** SHORT PROBLEM A **
In the forum thread about planning a 1985-themed birthday party, what is the largest number of guests the host expects?
** SHORT PROBLEM B **
Continue the forum thread about planning a 1985-themed birthday party from the point where it stops.

** EXTRACT **
# Party help!



## MargeandHomer (Aug 16, 2010)

Hi,

My name is Hilary and I just joined this forum.I have been looking for a forum to discuss cooking.

Well my main question is for my birthday party.

I am going to be 25 this November and I am going to have a 1985 birthday party.

I have been researching food (and drinks) and things to serve at the party.But all I have seen so far is junk food.I am planning on serving a buffet.I want to find something distinctly 80's.Not just candy and junk food but real food.

Any and all help would be great!


----------



## kadesma (Aug 16, 2010)

You want a buffet? Do you want all finger food? How about several salads About how many people.? Small sandwiches are nice, anti pasto platters can be done ahead covered and then set out as the party starts. Chips and dips. More details about things you love to eat will help us.
kadesma


----------



## MargeandHomer (Aug 16, 2010)

I was gonna have a couple appetizers set up in the living room with cocktails and the buffet in the kitchen.I am looking for stuff I can keep in crock pots and a meat dish.I really wanna make a ham but i am not sure if thats a real 80's thing?I like casseroles and such.

I am guessing there will be at the most 12 people attending.


----------



## roadfix (Aug 16, 2010)

MargeandHomer said:


> I want to find something distinctly 80's.



As far as food from the mid-80's, I can't help you with that as it hasn't changed much for the most part.....except for their packaging.  I can't name one food item that was distinctly popular back then.  Music, movies, clothing, and hairstyles, yes.

Hall & Oats
The Mullet hair style
Boy George
The Breakfast Club

etc...


----------



## kadesma (Aug 16, 2010)

Foods don't change that much, you could do an adult mac and cheese, and  spiral cut ham but I think I'd jut get a boiled ham that would give you more  surface to cut it. You don't want to be carving at the last minute. I'd do several chip and dips with drinks they were popular in the 80's or a tray of small sandwiches We use to buy unsliced bread cut through the long way  into 3 sections butter then fill with cream cheese and bacon and olives with pimento chopped next layer tuna salad or chicken salad, deviled ham and green onion third layer cover the outside with more cream cheese and us some chopped parsley to color it up  slice into thin slices  on a platter surround with a curly lettuce or flowers dips can include the ever popular onion dip or salmon, dill, cream cheese with nice water crackers. I have other ideas if you are interested.
kadesma


----------



## kadesma (Aug 16, 2010)

** STORED DATA **

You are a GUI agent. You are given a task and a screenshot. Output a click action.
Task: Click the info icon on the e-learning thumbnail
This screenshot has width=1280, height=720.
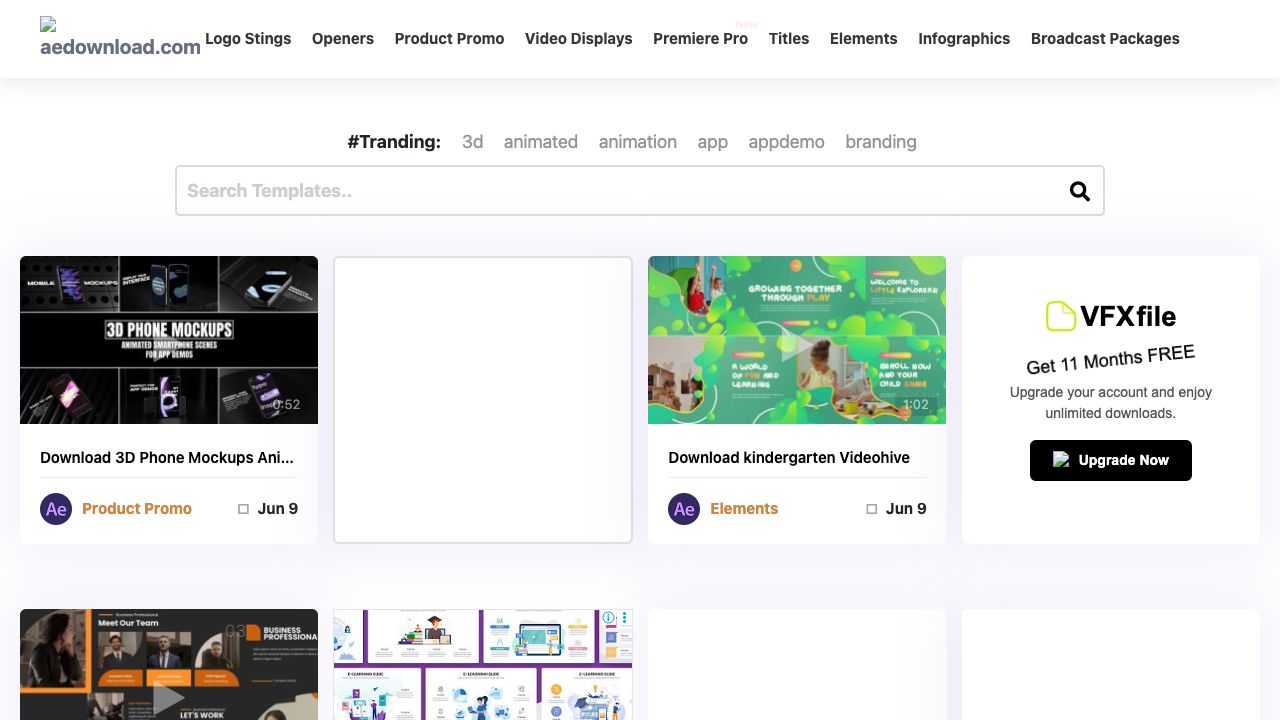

** WRITTEN ANSWER A **
At most 12 people.

** WRITTEN ANSWER B **
My sisters 80's dip we all love this and it can be made the day ahead and will taste wonderful
Take a defrosted 10oz pack of chopped spinach and with your hands squeeze as much waster as possible from it. Combine with 2 cups of sour cream 1 cup mayo 1 package leek dry soup mix.1/2 cup fresh chopped parsley  1/2 cup chopped green onions both green and white 1 Tab. fresh chopped dill or dry dill 1 tea. dry Italian salad dressing mix Combine in food processor til blended Refrigerate til ready to use, serve In bread bowl with  bread removed from cent  and some carrots,celery and other assorted veggies
enjoy
kadesma


----------



## roadfix (Aug 16, 2010)

Pac-man shaped cookies.


----------



## DaveSoMD (Aug 16, 2010)

Buffalo wings were just coming into the forefront
Tab was REALLY big


----------



## roadfix (Aug 16, 2010)

"On" TV
Richard Simmons
The Vitamin Bible
Nautalis gym equipment

Did I mention Hall and Oats?


----------



## MargeandHomer (Aug 16, 2010)

kadesma said:


> Foods don't change that much, you could do an adult mac and cheese, and  spiral cut ham but I think I'd jut get a boiled ham that would give you more  surface to cut it. You don't want to be carving at the last minute. I'd do several chip and dips with drinks they were popular in the 80's or a tray of small sandwiches We use to buy unsliced bread cut through the long way  into 3 sections butter then fill with cream cheese and bacon and olives with pimento chopped next layer tuna salad or chicken salad, deviled ham and green onion third layer cover the outside with more cream cheese and us some chopped parsley to color it up  slice into thin slices  on a platter surround with a curly lettuce or flowers dips can include the ever popular onion dip or salmon, dill, cream cheese with nice water crackers. I have other ideas if you are interested.
> kadesma



Yes,definately I am open for all ideas and tips.


----------



## kadesma (Aug 16, 2010)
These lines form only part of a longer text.